Doctor Who episode 170: The Tomb of the Cybermen – Episode 1 (2/9/1967)
After the two-month season break, Doctor Who returns with a pre-titles sequence (well, sort of: a pre-episode-title sequence anyway) that restates the basics of the show and introduces the idea of Victoria as a new companion – which was barely hinted at in The Evil of the Daleks. As well as explaining the function of all his knobs, the Doctor reveals that the TARDIS allows him to travel through the universe of time, and – after some clumsy set up – reveals he’s 450 years old. Again, there’s a greater emphasis on his alienness than has previously been the norm.

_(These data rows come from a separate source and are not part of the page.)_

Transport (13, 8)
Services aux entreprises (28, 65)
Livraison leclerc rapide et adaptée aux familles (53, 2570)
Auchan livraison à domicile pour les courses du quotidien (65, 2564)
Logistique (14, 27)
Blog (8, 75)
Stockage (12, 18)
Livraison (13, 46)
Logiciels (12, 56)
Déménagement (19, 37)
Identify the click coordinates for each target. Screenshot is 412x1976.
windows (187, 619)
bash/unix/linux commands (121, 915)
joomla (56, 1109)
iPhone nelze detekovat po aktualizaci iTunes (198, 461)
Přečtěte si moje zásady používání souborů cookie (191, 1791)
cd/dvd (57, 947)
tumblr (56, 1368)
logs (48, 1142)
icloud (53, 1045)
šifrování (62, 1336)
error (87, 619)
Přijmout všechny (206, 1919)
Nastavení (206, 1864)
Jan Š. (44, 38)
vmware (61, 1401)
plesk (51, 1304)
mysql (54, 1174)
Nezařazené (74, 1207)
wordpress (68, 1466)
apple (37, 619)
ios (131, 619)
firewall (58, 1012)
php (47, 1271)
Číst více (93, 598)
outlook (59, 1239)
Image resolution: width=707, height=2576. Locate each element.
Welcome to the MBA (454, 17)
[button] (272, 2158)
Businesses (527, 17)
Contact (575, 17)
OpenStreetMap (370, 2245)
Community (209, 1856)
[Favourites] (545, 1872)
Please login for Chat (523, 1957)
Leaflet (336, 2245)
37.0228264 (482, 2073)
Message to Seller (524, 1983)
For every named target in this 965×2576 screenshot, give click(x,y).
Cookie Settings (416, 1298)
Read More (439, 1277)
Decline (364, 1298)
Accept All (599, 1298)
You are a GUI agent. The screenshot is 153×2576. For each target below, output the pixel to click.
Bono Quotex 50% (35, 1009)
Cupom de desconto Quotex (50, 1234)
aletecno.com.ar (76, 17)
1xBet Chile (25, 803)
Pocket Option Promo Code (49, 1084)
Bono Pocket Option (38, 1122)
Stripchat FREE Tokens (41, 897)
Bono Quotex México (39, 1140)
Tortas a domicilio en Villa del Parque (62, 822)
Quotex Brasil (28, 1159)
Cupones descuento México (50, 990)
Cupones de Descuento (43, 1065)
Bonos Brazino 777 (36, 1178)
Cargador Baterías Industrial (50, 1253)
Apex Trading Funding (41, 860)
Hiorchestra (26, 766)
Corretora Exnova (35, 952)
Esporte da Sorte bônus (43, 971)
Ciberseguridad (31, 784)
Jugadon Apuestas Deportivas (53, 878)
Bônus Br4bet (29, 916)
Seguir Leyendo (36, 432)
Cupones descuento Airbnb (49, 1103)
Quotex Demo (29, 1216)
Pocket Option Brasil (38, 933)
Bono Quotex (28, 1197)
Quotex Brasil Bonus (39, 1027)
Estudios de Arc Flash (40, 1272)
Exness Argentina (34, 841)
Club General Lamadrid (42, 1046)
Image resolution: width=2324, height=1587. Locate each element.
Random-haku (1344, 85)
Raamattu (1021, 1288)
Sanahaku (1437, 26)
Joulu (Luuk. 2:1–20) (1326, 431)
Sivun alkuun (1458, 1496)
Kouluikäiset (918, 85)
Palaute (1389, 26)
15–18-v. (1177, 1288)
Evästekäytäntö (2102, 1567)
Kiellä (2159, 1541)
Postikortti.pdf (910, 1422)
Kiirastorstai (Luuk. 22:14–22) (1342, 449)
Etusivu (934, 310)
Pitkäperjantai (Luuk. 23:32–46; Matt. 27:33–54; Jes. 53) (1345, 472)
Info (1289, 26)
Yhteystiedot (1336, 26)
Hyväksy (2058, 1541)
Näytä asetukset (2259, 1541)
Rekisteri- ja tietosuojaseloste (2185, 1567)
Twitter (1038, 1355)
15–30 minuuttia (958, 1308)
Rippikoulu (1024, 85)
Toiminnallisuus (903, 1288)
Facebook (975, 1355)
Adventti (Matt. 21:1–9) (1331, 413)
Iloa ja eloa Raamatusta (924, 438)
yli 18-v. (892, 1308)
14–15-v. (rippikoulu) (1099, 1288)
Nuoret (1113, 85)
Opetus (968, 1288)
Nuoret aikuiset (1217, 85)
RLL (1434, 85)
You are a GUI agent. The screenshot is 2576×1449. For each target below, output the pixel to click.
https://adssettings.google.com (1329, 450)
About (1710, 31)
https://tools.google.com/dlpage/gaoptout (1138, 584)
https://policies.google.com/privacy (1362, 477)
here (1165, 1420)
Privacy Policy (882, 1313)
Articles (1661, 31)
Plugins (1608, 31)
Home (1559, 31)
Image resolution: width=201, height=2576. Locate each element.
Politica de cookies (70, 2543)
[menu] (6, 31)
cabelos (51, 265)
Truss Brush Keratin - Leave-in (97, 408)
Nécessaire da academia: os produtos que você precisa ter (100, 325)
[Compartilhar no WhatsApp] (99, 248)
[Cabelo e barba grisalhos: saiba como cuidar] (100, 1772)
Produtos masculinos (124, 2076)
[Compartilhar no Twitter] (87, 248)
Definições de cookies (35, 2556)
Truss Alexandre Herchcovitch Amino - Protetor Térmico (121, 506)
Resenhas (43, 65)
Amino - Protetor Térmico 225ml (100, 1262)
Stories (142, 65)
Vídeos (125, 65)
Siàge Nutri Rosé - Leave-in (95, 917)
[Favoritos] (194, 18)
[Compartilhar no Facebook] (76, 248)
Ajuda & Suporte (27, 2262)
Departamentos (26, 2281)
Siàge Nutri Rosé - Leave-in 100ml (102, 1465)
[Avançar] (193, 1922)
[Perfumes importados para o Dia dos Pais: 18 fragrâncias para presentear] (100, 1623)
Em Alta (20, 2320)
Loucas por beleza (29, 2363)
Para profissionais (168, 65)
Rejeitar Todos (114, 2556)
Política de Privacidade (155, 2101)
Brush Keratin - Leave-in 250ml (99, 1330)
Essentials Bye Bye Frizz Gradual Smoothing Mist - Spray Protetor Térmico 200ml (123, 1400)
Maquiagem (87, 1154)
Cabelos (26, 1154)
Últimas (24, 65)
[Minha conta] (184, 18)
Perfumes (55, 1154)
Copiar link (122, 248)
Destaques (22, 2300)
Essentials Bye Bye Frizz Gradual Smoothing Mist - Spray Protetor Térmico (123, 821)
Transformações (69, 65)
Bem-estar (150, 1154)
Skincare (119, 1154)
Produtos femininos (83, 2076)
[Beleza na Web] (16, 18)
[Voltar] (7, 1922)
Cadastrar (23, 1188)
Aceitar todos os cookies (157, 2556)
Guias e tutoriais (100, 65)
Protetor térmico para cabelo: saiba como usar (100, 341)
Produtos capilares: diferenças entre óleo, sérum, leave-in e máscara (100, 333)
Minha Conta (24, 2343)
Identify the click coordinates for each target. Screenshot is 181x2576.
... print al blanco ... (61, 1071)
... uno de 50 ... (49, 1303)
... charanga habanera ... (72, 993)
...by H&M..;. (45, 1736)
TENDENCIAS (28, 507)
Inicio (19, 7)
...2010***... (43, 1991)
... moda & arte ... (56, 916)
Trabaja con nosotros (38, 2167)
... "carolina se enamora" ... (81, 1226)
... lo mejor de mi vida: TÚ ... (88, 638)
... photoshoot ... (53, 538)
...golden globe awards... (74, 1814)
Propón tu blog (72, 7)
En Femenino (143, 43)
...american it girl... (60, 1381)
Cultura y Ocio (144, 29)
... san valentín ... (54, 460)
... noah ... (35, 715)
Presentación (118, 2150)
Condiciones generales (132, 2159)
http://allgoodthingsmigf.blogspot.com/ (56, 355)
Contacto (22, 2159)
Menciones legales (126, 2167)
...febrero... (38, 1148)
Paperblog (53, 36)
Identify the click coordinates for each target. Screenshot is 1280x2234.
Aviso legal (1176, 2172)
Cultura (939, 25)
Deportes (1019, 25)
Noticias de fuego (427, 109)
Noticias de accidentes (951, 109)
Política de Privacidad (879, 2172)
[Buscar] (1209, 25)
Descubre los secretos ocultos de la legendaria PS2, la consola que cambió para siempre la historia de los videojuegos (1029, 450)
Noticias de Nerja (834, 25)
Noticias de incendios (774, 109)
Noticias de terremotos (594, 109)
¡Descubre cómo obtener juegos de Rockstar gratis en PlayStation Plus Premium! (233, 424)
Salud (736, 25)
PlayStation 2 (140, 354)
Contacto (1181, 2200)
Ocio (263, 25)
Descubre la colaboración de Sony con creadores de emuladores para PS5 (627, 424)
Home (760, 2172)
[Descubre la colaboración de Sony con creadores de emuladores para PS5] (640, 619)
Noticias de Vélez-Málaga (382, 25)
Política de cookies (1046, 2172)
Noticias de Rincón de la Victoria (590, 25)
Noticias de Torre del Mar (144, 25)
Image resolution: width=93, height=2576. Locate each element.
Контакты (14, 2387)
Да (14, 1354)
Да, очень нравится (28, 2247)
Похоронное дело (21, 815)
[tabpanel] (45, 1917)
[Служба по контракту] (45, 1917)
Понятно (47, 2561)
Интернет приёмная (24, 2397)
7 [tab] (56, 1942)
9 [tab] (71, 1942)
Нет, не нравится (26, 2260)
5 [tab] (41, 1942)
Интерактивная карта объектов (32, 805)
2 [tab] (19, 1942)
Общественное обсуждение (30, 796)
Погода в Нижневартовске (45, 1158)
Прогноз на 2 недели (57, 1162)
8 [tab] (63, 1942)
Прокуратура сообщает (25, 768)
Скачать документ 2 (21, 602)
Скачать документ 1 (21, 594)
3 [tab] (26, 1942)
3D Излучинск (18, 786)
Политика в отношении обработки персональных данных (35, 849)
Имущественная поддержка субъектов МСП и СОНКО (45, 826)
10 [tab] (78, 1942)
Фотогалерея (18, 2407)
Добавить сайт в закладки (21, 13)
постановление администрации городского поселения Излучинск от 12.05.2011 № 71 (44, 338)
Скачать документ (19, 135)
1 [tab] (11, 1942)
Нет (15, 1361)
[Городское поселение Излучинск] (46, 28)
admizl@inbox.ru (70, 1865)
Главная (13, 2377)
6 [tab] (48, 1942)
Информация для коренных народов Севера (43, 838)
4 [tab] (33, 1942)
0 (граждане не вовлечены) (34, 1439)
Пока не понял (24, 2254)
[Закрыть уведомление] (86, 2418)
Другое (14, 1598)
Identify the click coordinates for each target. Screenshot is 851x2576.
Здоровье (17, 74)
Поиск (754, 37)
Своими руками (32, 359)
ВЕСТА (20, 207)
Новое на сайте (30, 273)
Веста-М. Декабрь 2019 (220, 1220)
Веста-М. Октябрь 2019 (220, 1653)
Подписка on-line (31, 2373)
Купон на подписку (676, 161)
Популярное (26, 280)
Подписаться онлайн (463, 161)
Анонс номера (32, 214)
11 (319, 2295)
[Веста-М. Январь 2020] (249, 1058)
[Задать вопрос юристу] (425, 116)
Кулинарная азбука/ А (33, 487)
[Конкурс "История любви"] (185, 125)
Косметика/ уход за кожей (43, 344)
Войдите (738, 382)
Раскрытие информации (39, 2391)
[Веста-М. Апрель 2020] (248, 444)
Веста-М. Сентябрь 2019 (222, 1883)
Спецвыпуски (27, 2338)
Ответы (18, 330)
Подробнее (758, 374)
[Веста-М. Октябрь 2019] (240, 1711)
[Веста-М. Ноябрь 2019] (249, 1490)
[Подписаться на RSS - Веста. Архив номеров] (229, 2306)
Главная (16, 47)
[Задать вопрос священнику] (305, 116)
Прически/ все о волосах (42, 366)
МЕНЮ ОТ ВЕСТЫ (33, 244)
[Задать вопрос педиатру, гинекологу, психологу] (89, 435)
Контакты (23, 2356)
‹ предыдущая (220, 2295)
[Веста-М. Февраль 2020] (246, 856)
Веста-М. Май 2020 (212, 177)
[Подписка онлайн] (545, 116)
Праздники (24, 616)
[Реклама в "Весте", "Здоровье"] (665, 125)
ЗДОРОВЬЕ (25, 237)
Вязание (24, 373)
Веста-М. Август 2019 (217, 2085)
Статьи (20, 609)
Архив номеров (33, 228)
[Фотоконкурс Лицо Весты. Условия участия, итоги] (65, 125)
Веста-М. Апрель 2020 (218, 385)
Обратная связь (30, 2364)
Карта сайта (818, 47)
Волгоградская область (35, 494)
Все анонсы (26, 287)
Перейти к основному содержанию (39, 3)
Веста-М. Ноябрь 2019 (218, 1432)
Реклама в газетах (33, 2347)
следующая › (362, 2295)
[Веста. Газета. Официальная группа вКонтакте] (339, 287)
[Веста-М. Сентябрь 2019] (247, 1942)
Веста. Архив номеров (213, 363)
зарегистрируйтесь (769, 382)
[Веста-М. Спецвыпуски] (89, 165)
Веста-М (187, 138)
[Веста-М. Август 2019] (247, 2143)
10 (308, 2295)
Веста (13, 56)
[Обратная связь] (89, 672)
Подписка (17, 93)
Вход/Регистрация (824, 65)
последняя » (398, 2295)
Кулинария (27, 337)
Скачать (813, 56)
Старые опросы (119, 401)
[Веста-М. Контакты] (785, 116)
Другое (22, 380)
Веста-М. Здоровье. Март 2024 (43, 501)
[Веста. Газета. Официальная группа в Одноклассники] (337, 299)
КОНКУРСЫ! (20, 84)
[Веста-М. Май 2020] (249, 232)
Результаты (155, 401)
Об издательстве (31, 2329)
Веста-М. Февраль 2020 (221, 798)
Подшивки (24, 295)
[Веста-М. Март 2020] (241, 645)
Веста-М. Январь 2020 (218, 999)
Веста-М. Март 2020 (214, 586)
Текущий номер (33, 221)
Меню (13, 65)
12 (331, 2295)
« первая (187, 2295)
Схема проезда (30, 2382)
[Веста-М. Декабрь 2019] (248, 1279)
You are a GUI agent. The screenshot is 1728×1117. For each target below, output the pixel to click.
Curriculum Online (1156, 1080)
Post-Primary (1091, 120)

After this, the episode proper begins on location with a ragtag crew of archaeologists and space pilots searching for the entrance to the tombs of the Cybermen. It’s established history that the Cybermen ‘died out many centuries ago’, just as The Moonbase established they were ‘all destroyed ages ago’. At this point, the Cybermen are invariably a spent force making a last-ditch attempt at survival rather than all-conquering Space Nazis like the Daleks. This feels like an essential part of their mythology: individually and as a species they are desperately clinging to life, replacing their flesh with machinery, and piloting their dying home planet through space to feast like vampires on the vitality of Earth. Which makes a tomb almost the most obvious place to find them.
The horror film overtones of this are pretty clear. It starts like a Hammer movie, with the rational scientific expedition heading into the Valley of Kings, and only gradually realising that it has walked willingly into the monsters’ lair. As always, Jamie intuitively senses that the evil is only dormant – while everyone else is cheering, he’s obviously disquieted about the Doctor opening the tombs, and later sensing that the dead Cybermat is twitching back to life.
Pedler and Davis do a really good job of making this first episode both an exciting, pacey adventure while building the atmosphere of menace and unease, both through the obvious villainy of Kaftan and Klieg, and in the exploration of the monumental remains of the Cyberman city. Martin Johnson’s design lives up to the script: arcane logic diagrams like hieroglyphics, a vast sarcophagus, huge sealed doors all reinforcing the sense that this is a futuristic horror story.
The script also makes some efforts at transforming Victoria from the weepy captive of The Evil of the Daleks into a character who’s actually able to contribute to the TARDIS adventures. There’s a sweet moment when she worries about her indecently short dress (by her own standards), and needs to be coaxed across the threshold, like a maiden at the gates of Castle Dracula. But she can’t wring her hands querulously forever, and by the second half of the episode she’s shrugging off Kaftan’s grip, and being quite cheeky to fussy old Viner – ‘Oh fiddle!’. True enough, she’s then immediately locked in the revivification machine, but she’s not the first female companion who stumbles Perils of Pauline style from one crisis to the next.
Although this was held back to open the fifth series, The Tomb of the Cybermen was produced as part of the fourth, following directly on from The Evil of the Daleks. As such, Troughton is in full swing, and his Doctor is at his most enjoyably capricious, one moment showing off his knowledge, then immediately backtracking and issuing dire warnings. It’s impossible to know if he’s manipulating Klieg to open the tombs, to uncover the buried evil so it can be fought and destroyed, or whether he’s just showing off and then regretting it. Regardless, it’s easy to see why Matt Smith raved about this one, and why he incorporated so much of it into his own Doctor.